Still blind to the root cause, as we didn’t know which of the four conditions in the if-statement fixed our problem, we built multiple custom images, isolating each condition. The image with just the first condition - the modifications to the sk_wmem_queued check - proved sufficient to solve our issues.

The if-statement in tcp_fragment() with the limited sent of changes that resolved our performance issues.

The commit message for that change says that a 128KB overhead was added to sk_sndbuf to form the limit because “tcp_sendmsg() and tcp_sendpage() might overshoot sk_wmem_queued by about one full TSO skb (64KB size).” This means that sk_wmem_queued can legitimately exceed sk_sndbuf by as much as 64KB. This is what we were seeing in our socket. If you recall the ss output above, the send buffer was 46,080 bytes and the write queue size was 103,971 bytes (a difference of 56KB). As half of our write queue (note the right shift in the condition) was bigger than the send buffer, we were satisfying the original fix’s if-condition. nstat confirmed this, as we saw the TCPWQUEUETOOBIG count recorded as 179.

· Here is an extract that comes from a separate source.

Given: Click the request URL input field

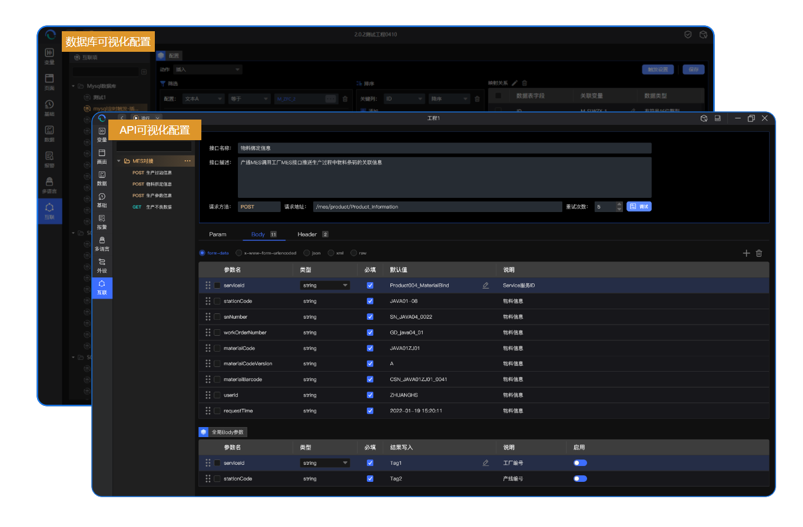Looking at the screenshot, I should tap(436, 206).
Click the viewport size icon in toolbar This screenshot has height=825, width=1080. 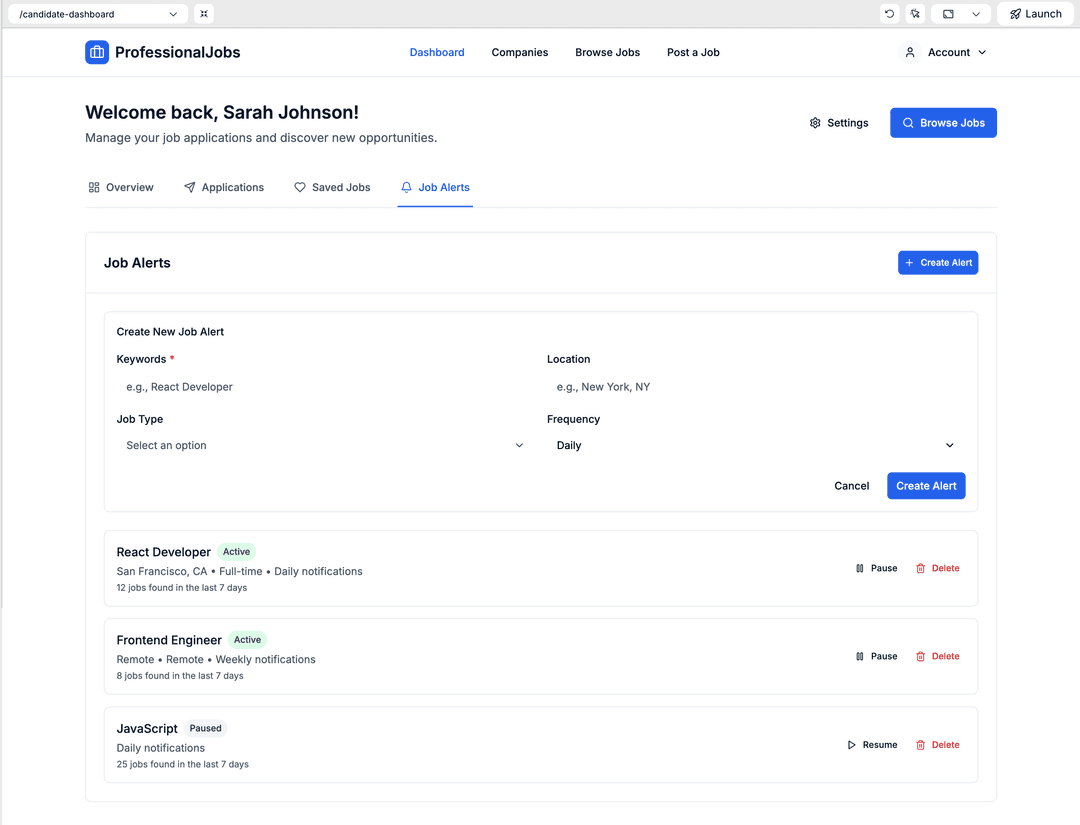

With confirmation that we were indeed failing in tcp_fragment(), we wanted to figure out why this could cause retransmission to fail. Looking up the stack at the retransmit code path, we saw that if a socket buffer’s length is larger than the current MSS (1412 bytes in our case), tcp_fragment() is invoked before retransmission. If this fails, retransmission increments the TCPRETRANSFAIL counter (ours was at 143) and aborts the retransmission attempt for the entire queue of socket buffers. This is the reason why we did not observe any retransmissions of the 21KB of unacknowledged data.

This leaves the 75KB of SACKed data. Why wasn’t the memory from those packets reclaimed? It would have reduced the size of the write queue and allowed the fragmentation attempts during retransmission to succeed. Alas, SACK handling also calls tcp_fragment() when a socket buffer is not completely within the SACK boundaries so that it can free the acknowledged portion. When one fragmentation fails, the handler actually breaks out without checking the rest of the socket buffers. This is likely why the 75KB of acknowledged data was never released. If the unacknowledged 21KB shared a socket buffer with the first portion of the SACKed data, it would have required fragmentation to reclaim. Failing on the same if-condition in tcp_fragment(), the SACK handler would have aborted.

Lessons learned

Reflecting on our journey through discovery, investigation and root cause analysis, a few points stand out:

Consider the whole stack. We take for granted that Ubuntu offers a secure and stable platform for our clusters. When our benchmark initially failed, we naturally started looking for clues in our own recent changes. It was only after discovering the subsequent Linux TCP patches that we started questioning bits lower down the stack.
Benchmarks are just numbers; logging is vital. We already knew this, but it’s worth reiterating. Our benchmark simply told us the platform was 6x slower. It didn’t tell us where to look. The Spark logs reporting S3 socket timeout exceptions gave us our first real hint. A benchmark that alerted on such logging abnormalities would have greatly reduced the initial investigation time.
Use the right tools. The 15 minute socket timeout stumped us for a while. We knew about netstat, but only later learned about ss. The latter provides far more detail about a socket’s state and made the retransmission failures obvious. It also helped us make better sense of the TCP trace as it too was missing the expected retransmissions.

We also learned a lot about the Linux TCP stack during this deep dive. While Databricks isn’t looking to start submitting Linux patches anytime soon, we owed it to our customers and the Linux community to back up our earlier claim that an OS-level patch would be required to fix our performance regression. The good news is that the latest 4.4.0 patch resolves the issue and an official Ubuntu 16.04 fix is in sight.